***** Testo fornito
Com’era a casa Nino Manfredi?
«Non c’era mai, le poche volte in cui era presente si chiudeva nello studio a sceneggiare, con Age e Scarpelli, con Benvenuti e De Bernardi, e pretendeva da noi figli il silenzio assoluto. Dovevamo stare zitti sennò si incavolava a morte. Ne ho sofferto io, ma anche le mie sorelle. Ho ammirato, adorato, Nino come attore, ma come padre molto meno».
Qual è il film di suo padre che preferisce?
«Pane e cioccolata, meraviglioso. Contiene il Dna della nostra famiglia di emigranti».
Diceva che i giovani di oggi conoscono poco Nino Manfredi.
«Mio figlio ha 16 anni, una volta ha organizzato una festa. Mi sono messo a chiacchierare con i suoi amici, volevo fare un piccolo test, mi sono reso conto che nessuno di loro conosceva Nino Manfredi. Quando è morto erano troppo piccoli, l’unico modo per fargli capire chi era è stato citare il Pinocchio televisivo, quello di Luigi Comencini, in cui mio padre faceva Geppetto».
Che cosa aveva di speciale quella versione?
«È l’unico Pinocchio che continua a essere visto da tutte le generazioni, ancora oggi. Era geniale. Mio padre si stupì di essere stato scelto per il ruolo, c’erano tanti attori più anziani che avrebbero potuto farlo, allora era relativamente giovane. Lo disse a Comencini, gli chiese perché avesse voluto proprio lui. E sa che cosa rispose Comencini? “Manfredi ho scelto lei perché è l’unico attore italiano in grado di parlare con un pezzo di legno"».
**********
◆ Obiettivo dell'esercizio ◆
Scrivi il seguito dell'intervista su Nino Manfredi, riprendendo subito dopo l'ultima risposta riportata. L'elenco che segue non ha alcun ruolo in questo lavoro.
***** Dati forniti
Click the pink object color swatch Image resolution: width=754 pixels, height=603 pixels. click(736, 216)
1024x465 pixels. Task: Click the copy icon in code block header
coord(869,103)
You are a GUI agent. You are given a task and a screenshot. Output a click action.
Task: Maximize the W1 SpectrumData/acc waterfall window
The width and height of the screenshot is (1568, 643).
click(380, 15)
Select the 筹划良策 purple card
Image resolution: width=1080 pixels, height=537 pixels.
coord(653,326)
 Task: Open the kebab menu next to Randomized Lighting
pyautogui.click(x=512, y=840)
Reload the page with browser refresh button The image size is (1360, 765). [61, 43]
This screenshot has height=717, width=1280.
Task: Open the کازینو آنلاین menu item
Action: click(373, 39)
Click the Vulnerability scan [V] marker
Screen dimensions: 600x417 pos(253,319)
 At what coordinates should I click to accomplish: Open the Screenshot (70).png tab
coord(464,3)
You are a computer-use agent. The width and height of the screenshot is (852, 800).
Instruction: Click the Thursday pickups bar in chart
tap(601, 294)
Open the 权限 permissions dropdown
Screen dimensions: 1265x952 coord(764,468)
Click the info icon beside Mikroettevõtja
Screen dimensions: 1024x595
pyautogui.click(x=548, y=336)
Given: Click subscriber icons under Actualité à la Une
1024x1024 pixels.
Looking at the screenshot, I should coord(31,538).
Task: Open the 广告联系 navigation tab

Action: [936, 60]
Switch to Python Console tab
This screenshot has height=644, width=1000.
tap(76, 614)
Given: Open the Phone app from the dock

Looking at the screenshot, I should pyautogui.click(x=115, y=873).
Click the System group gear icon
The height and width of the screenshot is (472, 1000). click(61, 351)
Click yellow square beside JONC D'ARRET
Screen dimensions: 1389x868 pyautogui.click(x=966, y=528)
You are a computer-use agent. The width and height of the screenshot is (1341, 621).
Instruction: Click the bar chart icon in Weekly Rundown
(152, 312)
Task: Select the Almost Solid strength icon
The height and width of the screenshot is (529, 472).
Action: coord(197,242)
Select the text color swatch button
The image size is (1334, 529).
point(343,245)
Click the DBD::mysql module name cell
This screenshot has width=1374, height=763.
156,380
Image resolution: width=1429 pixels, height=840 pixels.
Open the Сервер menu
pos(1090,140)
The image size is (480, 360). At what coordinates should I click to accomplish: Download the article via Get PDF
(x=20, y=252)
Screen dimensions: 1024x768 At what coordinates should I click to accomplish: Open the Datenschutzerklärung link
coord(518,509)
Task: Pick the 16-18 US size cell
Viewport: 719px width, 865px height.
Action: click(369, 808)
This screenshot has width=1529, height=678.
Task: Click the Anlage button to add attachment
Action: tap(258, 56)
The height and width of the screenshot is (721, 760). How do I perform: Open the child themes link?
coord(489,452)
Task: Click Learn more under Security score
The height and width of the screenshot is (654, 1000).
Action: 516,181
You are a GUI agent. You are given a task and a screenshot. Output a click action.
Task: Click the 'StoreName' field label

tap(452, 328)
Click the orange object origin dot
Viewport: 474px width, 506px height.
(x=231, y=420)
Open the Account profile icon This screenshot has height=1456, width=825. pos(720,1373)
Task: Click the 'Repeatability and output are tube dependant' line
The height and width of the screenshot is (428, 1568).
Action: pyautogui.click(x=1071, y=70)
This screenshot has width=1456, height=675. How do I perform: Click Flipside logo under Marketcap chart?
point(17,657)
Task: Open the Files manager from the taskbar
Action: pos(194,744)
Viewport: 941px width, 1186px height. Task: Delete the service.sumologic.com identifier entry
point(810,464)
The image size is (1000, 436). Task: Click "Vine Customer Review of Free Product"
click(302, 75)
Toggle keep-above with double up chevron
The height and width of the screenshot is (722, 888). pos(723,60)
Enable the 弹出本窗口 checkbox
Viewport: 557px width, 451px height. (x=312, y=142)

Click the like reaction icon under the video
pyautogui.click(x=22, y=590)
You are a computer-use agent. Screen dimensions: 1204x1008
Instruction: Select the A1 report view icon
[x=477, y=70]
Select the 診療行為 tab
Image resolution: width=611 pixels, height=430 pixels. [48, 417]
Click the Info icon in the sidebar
**********
◆ Risposta ◆
Com’era suo padre con le sue sorelle Roberta e Giovanna?
«Mia sorella Roberta ha reagito facendo la ribelle, a 14 anni è scappata per la prima volta di casa, non riconosceva l’autorità paterna, si è fidanzata con Alan Sorrenti, ricorda? Il cantante, quello con le sonorità un po’ indiane, allora era ancora sconosciuto, faceva l’impegnato... poi ha fatto i soldi con Figli delle stelle».
E con Giovanna come è andata?
«È la più piccola ed è sempre stata la più quadrata, la più introversa. Ha interiorizzato tutto, ha sofferto anche lei per l’assenza di mio padre, ma è andata avanti, non a caso oggi è la socia di Brunello Cucinelli, una grande manager».
Va d’accordo con le sue sorelle?
«Abbastanza. Ma ci vediamo poco, Giovanna è sempre in giro per il mondo, e con Roberta non ci vediamo spesso... ho avuto problemi di lavoro con suo marito».
Cosa ha imparato da suo padre?
«La serietà nell’approccio al mestiere, mio padre era uno stakanovista, anche io come lui mi preparo sempre moltissimo, non improvviso nulla. È il più grande insegnamento che mi ha dato».
Cosa sta facendo adesso?
«Sto preparando Cattive vicine, l’ho scritto con Dido Castelli, sarà una coproduzione franco-italiana. Abbiamo scritto una pre-sceneggiatura e l’abbiamo proposta a una piattaforma, c’è stato grande interesse. Racconta la piccola guerra privata tra due vicine di casa, ed è un po’ una metafora di quello che sta succedendo nel mondo, del come le persone non riescano a risolvere i problemi semplicemente parlando. Le protagoniste sono due donne che litigano per futili motivi condominiali, aprendo una catena di rappresaglie che le porterà a fare cose che non avrebbero mai immaginato di fare».
Lei si sente realizzato?
«Nessuno lo è mai davvero. Sentirsi arrivati è da sciocchi, c’è sempre da imparare, anche dai propri errori. La vita è una sfida continua».